Maybe functional MRI scans will work better. In the meantime, magical thinking persists in government.

Friday, September 05, 2003

Witnesses aren't worth much ...

In Same Case, DNA Clears Convict and Finds Suspect:
.. in a meeting this morning at a Burger King, Ms. Brobst told Mr. Bloodsworth of the DNA evidence against Mr. Ruffner and apologized for wrongly prosecuting him. Mr. Bloodsworth, who has become an outspoken advocate for reforming federal death penalty laws, said he cried and then hugged Ms. Brobst.

In an interview, the state's attorney for Baltimore County, Sandra A. O'Connor, said that the police and prosecutors had acted responsibly in the case, but that DNA technology did not exist at the time of Mr. Bloodsworth's trial. What did exist were the statements of five witnesses who said they saw him with the girl on the day she was killed.

Many of the DNA exonerations involved convictions based on witness statements, often many witnesses. Some of the witnesses were suspect (got plea bargains, etc), but many were reputable. Some of the witnesses were victims.

These stories, and a lot of cognitive science research, lead towards one important conclusion. Witnesses are unreliable; human memory simply does not work very well. A lot of what we "remember" is a "simulation" or "recreation" based on mixture of memory and clever invention. In other words, most of us routinely confabulate (there are people with exceptionally good memories who do less confabulation).
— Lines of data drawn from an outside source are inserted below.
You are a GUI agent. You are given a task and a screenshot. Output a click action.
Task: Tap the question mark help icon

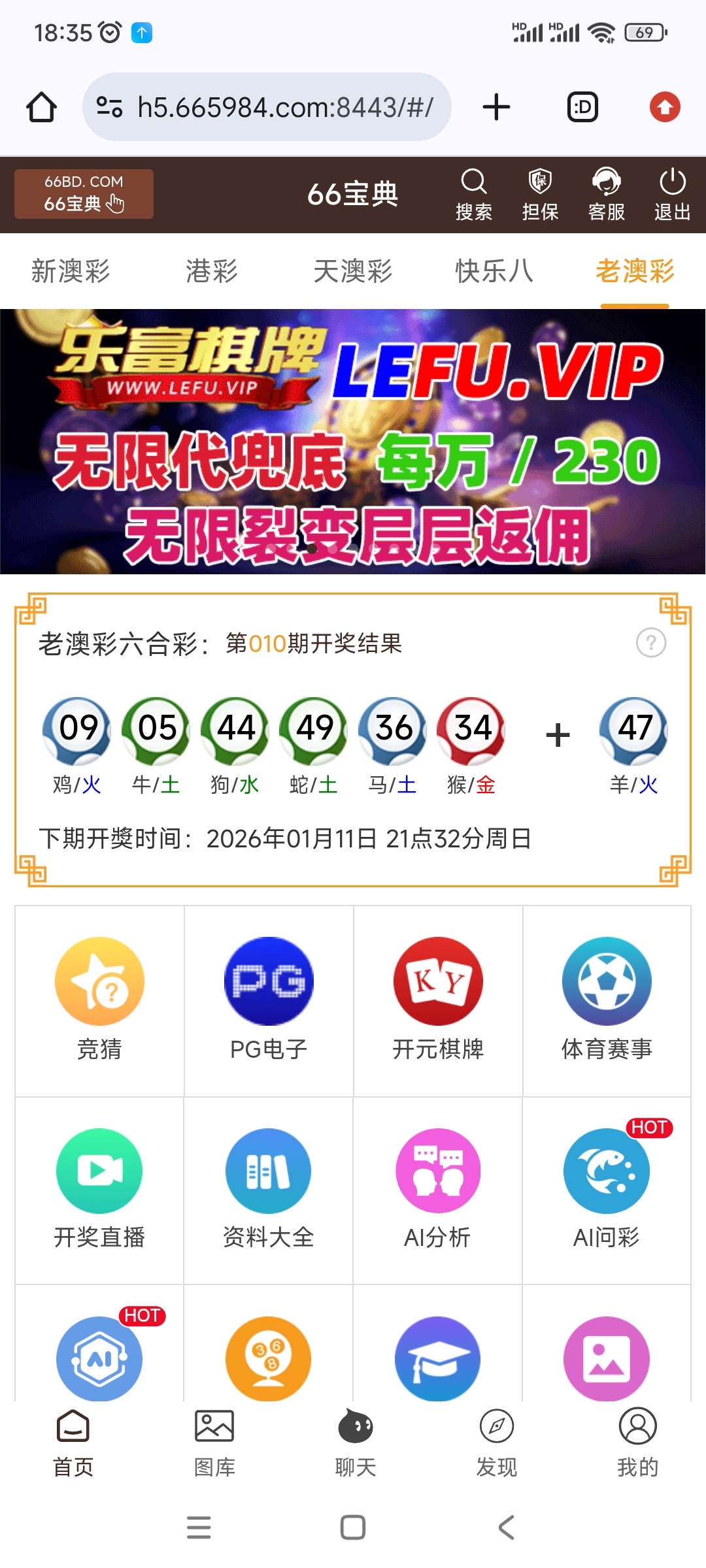click(x=651, y=643)
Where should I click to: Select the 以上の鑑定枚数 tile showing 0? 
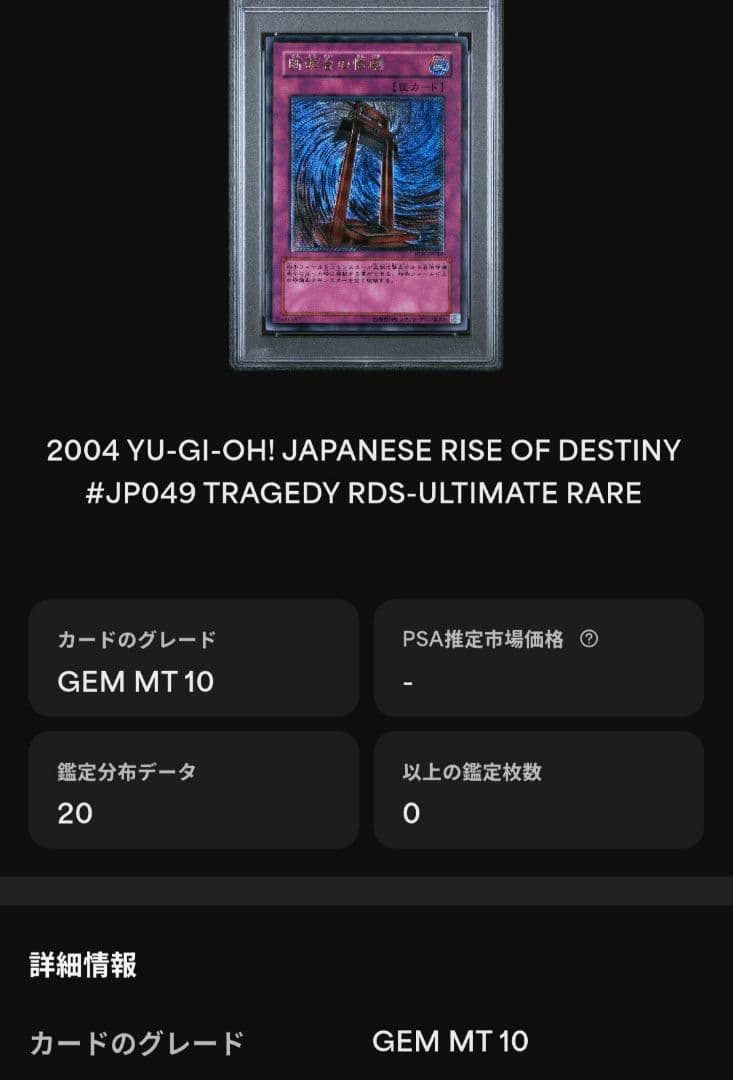tap(538, 790)
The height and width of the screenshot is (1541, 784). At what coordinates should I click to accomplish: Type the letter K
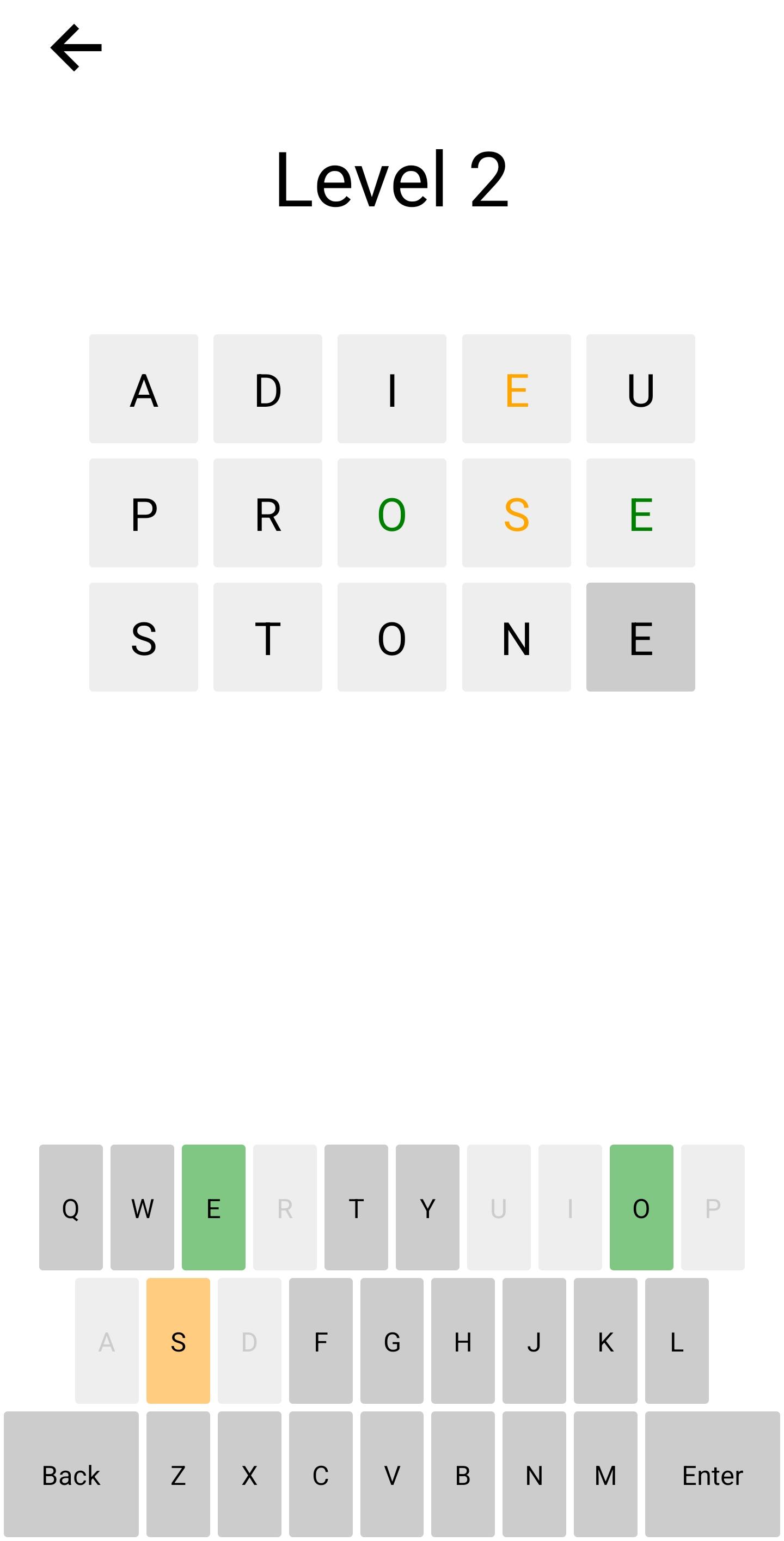click(x=605, y=1342)
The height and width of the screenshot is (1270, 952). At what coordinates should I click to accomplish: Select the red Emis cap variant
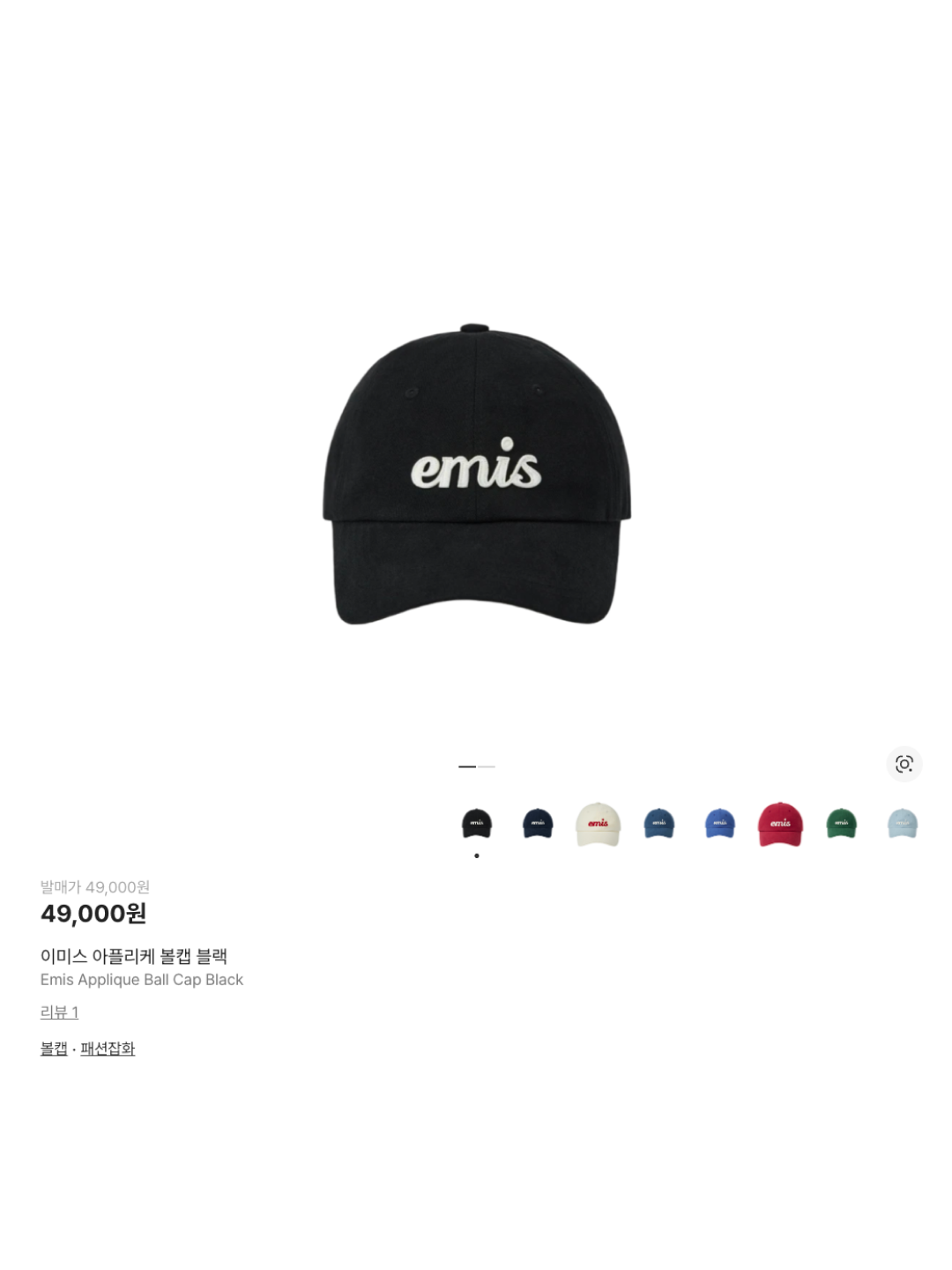click(x=780, y=823)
Many of us are extremely suggestible, we can invent a lot of memory with just a few hints.

We need to deprecate the testimony of witnesses and rely upon them less. (PS. The death penalty is unworkable in the United States. Maybe it would work in Sweden, but they consider it barbaric.)

When people realize unemployment may be here to stay ...

Fear of Bad Employment Reports: Archive Entry From Brad DeLong's Webjournal
What Doug fears [about the unemployment numbers] is that sometime soon households will change their states of mind: they will think that the risk of losing and then being without a job, or being unable to find anything other than a crappy job, is too high; and thus that they need to cut back on their spending significantly in order to build up their buffer stocks of savings as a way of insuring themselves against being ground into mush by the gears of the lousy job market.

If households' states of mind do shift in that direction, then we are in real, real trouble. The Bush Administration is incompetent at countercyclical policy. The Federal Reserve is out of ammunition, and cannot do much more to stimulate spending.

My wife compares this to the old adage that planes fly only because people believe they can. One day they realize a big heavy metal box can't possibly fly ...

Of course there's a historic solution to unemployment. Start a war that will need a lot of labor. Good think Bush thought about that ...

Schizophrenia and Bipolar disorder both have shared pathophysiology?

BBC NEWS | Health | Mental illnesses share gene flaw
Sabine Bahn, who led the research, published in The Lancet, said: "We believe that our results provide strong evidence for oligodendrocyte and myelin dysfunction in schizophrenia and bipolar disorder.

"The high degree of correlation between the expression changes in schizophrenia and bipolar disorder provide compelling evidence for common pathophysiological pathways that may govern the disease phenotypes of schizophrenia and bipolar disorder."

Fantastic results if they hold up. We've been so very much in the dark without a pathophysiologic mechanism. This is the kind of work that can lead towards a Nobel.